*** Opening of Recorded information ***
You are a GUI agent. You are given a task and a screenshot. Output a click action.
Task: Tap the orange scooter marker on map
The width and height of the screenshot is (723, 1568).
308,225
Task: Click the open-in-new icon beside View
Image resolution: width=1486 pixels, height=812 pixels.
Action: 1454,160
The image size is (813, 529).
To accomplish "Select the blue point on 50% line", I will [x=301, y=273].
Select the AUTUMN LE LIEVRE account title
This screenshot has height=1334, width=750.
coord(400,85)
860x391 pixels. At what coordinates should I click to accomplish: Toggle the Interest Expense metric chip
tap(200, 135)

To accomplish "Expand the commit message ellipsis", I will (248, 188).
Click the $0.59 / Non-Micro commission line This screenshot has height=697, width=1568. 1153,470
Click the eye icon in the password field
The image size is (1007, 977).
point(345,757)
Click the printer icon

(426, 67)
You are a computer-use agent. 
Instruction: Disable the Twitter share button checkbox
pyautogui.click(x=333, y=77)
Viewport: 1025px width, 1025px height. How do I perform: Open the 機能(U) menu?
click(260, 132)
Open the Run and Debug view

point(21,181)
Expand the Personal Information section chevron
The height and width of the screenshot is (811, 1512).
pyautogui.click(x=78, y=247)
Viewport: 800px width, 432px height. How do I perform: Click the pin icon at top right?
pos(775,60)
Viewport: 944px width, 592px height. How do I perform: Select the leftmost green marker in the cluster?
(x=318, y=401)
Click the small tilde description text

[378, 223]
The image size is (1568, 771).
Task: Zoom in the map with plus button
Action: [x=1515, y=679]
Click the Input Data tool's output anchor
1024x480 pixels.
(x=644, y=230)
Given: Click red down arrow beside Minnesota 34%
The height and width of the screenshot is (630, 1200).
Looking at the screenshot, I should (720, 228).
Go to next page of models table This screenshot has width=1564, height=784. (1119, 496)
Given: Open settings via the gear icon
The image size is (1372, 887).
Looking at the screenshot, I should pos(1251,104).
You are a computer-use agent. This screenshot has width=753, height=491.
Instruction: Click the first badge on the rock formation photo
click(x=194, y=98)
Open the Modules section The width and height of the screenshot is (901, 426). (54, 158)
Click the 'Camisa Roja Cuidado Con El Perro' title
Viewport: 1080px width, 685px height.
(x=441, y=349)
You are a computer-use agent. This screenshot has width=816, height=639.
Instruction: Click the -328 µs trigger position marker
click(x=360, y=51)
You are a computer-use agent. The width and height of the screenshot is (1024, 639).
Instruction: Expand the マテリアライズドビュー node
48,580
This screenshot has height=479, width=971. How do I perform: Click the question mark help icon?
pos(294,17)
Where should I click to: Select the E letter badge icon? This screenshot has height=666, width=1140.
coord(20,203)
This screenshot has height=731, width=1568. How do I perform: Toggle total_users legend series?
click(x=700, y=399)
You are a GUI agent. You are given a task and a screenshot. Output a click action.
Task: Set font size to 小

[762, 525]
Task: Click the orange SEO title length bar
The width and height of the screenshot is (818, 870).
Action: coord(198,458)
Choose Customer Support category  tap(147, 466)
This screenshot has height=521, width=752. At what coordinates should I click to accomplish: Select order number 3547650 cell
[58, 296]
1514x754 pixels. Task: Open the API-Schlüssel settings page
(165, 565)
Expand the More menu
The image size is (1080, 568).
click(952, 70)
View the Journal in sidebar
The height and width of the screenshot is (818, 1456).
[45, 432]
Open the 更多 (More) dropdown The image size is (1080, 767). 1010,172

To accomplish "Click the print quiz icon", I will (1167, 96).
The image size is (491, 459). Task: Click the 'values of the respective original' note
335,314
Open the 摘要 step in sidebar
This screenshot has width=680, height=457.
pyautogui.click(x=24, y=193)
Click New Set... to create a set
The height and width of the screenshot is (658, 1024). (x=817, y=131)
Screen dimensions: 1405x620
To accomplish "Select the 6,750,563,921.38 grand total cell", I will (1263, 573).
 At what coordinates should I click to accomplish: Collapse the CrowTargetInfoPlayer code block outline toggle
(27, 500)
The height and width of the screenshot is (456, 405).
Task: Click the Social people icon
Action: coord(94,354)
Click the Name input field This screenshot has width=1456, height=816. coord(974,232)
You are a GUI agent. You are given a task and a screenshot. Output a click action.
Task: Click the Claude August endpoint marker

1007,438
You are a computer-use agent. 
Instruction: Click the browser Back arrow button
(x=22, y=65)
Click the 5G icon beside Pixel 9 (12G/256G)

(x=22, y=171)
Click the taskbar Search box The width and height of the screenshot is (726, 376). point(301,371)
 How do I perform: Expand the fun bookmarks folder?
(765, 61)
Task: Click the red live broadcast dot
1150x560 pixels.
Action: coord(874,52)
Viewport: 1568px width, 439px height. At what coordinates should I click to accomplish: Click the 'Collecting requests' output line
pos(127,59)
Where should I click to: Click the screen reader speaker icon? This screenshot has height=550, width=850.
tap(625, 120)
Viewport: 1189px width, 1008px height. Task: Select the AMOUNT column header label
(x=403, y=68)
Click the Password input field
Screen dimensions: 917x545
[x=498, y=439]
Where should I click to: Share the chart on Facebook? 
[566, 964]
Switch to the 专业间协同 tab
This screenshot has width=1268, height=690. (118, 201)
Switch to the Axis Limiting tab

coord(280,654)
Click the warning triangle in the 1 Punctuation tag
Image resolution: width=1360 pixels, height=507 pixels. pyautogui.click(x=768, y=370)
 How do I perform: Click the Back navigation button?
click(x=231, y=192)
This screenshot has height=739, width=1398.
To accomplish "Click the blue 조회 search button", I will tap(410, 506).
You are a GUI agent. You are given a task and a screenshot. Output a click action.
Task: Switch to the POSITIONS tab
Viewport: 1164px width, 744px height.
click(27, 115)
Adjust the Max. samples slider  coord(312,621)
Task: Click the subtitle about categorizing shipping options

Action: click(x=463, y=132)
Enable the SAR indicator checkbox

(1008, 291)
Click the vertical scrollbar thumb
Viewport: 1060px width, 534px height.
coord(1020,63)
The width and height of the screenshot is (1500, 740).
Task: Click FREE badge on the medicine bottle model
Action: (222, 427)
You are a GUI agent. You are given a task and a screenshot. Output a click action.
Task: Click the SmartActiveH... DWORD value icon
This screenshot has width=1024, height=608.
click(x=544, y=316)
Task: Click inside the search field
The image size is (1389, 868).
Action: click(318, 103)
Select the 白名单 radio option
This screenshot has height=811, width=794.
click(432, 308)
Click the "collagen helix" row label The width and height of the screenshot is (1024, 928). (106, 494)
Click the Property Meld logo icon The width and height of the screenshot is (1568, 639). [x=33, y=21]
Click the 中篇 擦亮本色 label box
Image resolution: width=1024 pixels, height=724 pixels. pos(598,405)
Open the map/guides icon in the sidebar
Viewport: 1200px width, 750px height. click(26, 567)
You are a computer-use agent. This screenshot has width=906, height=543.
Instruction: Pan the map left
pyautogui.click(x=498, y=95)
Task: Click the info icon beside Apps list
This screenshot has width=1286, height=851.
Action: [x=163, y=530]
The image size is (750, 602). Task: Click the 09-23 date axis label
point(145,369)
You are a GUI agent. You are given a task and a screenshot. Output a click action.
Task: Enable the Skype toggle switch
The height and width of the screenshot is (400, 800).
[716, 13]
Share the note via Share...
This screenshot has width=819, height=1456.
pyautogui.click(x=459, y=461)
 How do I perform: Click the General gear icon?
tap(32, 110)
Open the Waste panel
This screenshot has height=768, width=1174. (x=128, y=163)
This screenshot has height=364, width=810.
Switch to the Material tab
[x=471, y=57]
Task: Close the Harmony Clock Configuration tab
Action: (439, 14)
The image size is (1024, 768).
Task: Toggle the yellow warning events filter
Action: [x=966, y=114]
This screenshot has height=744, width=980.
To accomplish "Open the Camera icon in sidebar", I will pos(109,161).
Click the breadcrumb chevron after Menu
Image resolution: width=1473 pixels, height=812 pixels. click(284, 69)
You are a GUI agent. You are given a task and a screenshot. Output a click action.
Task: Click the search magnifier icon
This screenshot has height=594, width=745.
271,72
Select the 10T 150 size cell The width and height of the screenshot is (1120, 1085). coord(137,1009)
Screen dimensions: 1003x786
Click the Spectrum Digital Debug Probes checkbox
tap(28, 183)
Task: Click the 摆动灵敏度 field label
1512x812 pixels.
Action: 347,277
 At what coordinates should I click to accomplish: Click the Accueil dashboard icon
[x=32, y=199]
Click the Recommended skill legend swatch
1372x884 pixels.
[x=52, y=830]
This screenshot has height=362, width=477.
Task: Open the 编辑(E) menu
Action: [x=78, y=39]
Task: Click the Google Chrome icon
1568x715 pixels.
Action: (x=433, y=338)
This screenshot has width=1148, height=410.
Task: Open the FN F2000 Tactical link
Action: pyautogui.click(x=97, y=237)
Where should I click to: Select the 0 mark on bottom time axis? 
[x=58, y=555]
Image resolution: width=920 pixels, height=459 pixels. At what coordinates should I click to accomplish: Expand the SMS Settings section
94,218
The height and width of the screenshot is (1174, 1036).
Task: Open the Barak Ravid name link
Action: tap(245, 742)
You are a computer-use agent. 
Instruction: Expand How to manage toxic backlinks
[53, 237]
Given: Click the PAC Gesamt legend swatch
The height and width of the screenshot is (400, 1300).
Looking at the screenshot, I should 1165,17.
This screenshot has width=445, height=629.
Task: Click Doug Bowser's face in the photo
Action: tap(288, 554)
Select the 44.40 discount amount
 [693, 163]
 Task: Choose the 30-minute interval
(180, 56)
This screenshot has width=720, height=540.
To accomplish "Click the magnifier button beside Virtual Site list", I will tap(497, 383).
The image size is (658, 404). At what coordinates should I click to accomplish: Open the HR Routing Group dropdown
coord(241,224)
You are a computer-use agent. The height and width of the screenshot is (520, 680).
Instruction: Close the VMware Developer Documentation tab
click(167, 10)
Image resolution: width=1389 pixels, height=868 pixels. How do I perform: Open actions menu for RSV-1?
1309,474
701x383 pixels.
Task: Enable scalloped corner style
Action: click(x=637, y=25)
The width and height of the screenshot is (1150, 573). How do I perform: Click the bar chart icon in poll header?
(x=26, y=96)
*** Close of Recorded information ***
Aim of the task —
From the top of the material above, print every line exactly, ending with the line that holds "Select the AUTUMN LE LIEVRE account title".

Exercise output —
You are a GUI agent. You are given a task and a screenshot. Output a click action.
Task: Tap the orange scooter marker on map
The width and height of the screenshot is (723, 1568).
308,225
Task: Click the open-in-new icon beside View
Image resolution: width=1486 pixels, height=812 pixels.
Action: 1454,160
The image size is (813, 529).
To accomplish "Select the blue point on 50% line", I will [x=301, y=273].
Select the AUTUMN LE LIEVRE account title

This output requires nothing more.